Especialmente heterodoxo será en la prolijidad de los soportes: pintará sobre tela, tabla, muro, hojalata, alabastro o marfil; atreviéndose además con los más variados formatos. Por lo que respecta a los materiales, su paleta sigue siendo, en esencia, la tradicional, casi inmutable desde la Edad Media. Los pigmentos tierra ocupan un papel preponderante: ocres, almagras, sienas y sombras abundan en sus obras. El rojo, color al que depara una posición dominante, lo obtiene del bermellón, un sulfuro de mercurio similar al cinabrio, pero de fabricación química. Utiliza carmines y lacas, con los que obtiene los efectos de las telas de raso y terciopelo cuando estas son rojas, y en menor medida el minio o azarcón, un óxido de plomo de tonalidad ligeramente anaranjada.
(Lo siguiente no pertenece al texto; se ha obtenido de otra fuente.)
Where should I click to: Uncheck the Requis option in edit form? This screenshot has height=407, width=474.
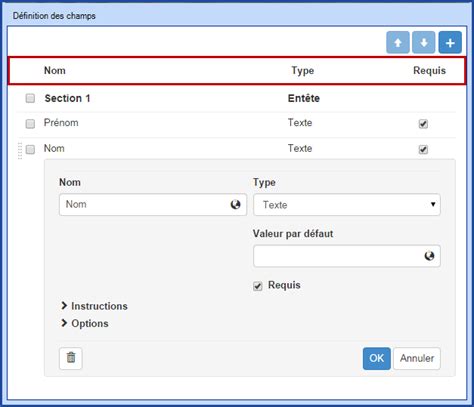point(258,286)
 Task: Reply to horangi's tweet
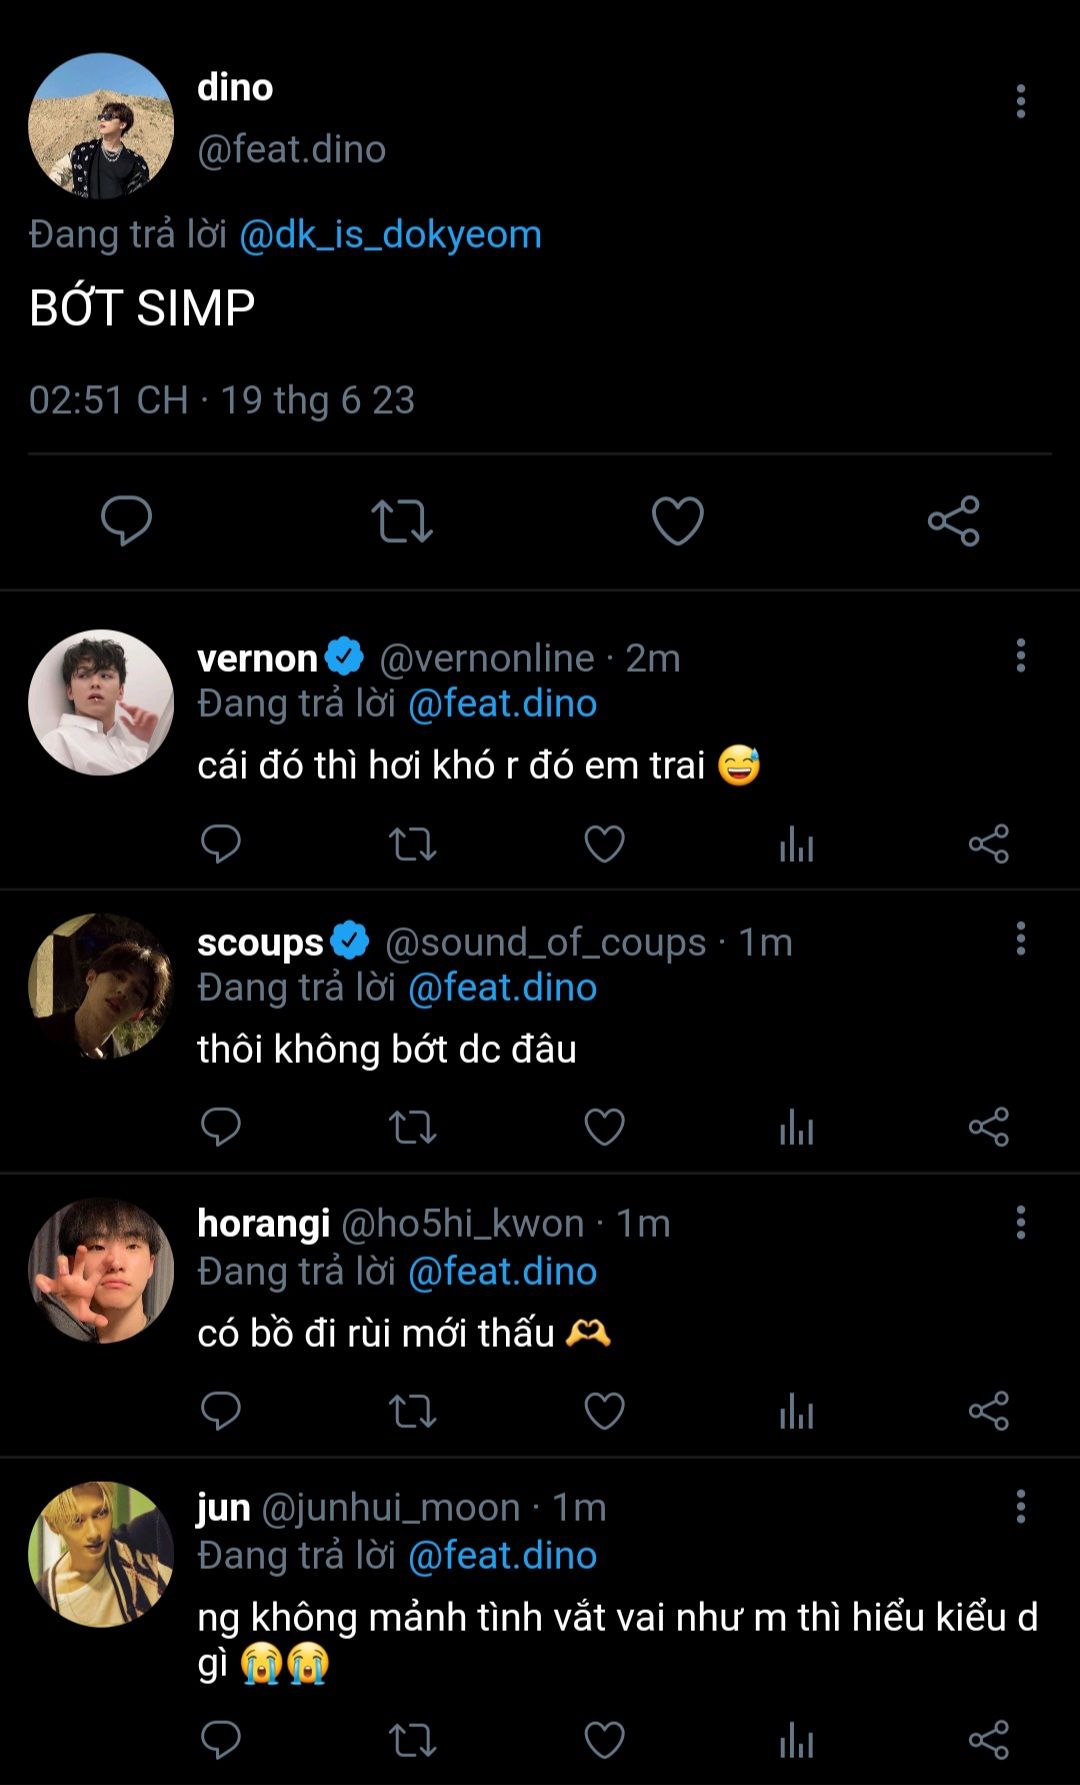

Como verde emplea el verdigrís —venenoso acetato de cobre—, y como azul la azurita y, de manera muy especial, el azul de Prusia o Berlino, disponible en el mercado desde 1704. Como amarillos utiliza el antimoniato de plomo (o amarillo de Nápoles) y el amarillo de plomoestaño, también llamado masicote u hornaza, por producirse como el esmalte en hornos para la fusión vítrea. Especial importancia tienen en su paleta el negro (de humo o carbón) y el blanco albayalde, un carbonato de plomo con propiedades secantes, muy tóxico. Precisamente fue este pigmento el principal causante del saturnismo (o envenenamiento por plomo) que, entre otras afecciones, debió de ser el responsable de su conocida sordera y su frecuente «melancolía». A ello también debieron contribuir otros secativos plúmbeos como el litargirio (óxido de plomo) o las sales de Saturno (acetato de plomo), que se incorporaban al aceite para acelerar el secado. 

Autorretrato, 1783. Museo de Agen, Francia. Foto: Album.

A propósito de los aceites aglutinantes, Goya usaba el de linaza para la mayoría de los colores y el de nueces para el blanco, pues así creía que preservaba su níveo color y ralentizaba su amarilleamiento. Como se constata en su taccuino, esta costumbre la aprendió en Italia, pues allí, ya desde los tiempos de Leonardo, el aceite de nueces gozaba de gran popularidad. Aun aprendo, como tituló uno de los dibujos más emblemáticos del Cuaderno de Burdeos, sin duda define y sintetiza su espíritu en sus últimos años: expresa la determinada voluntad de desarrollo personal que le caracterizó hasta el final y que, como se ha evidenciado, se concretaría en una constante experimentación con técnicas y soportes.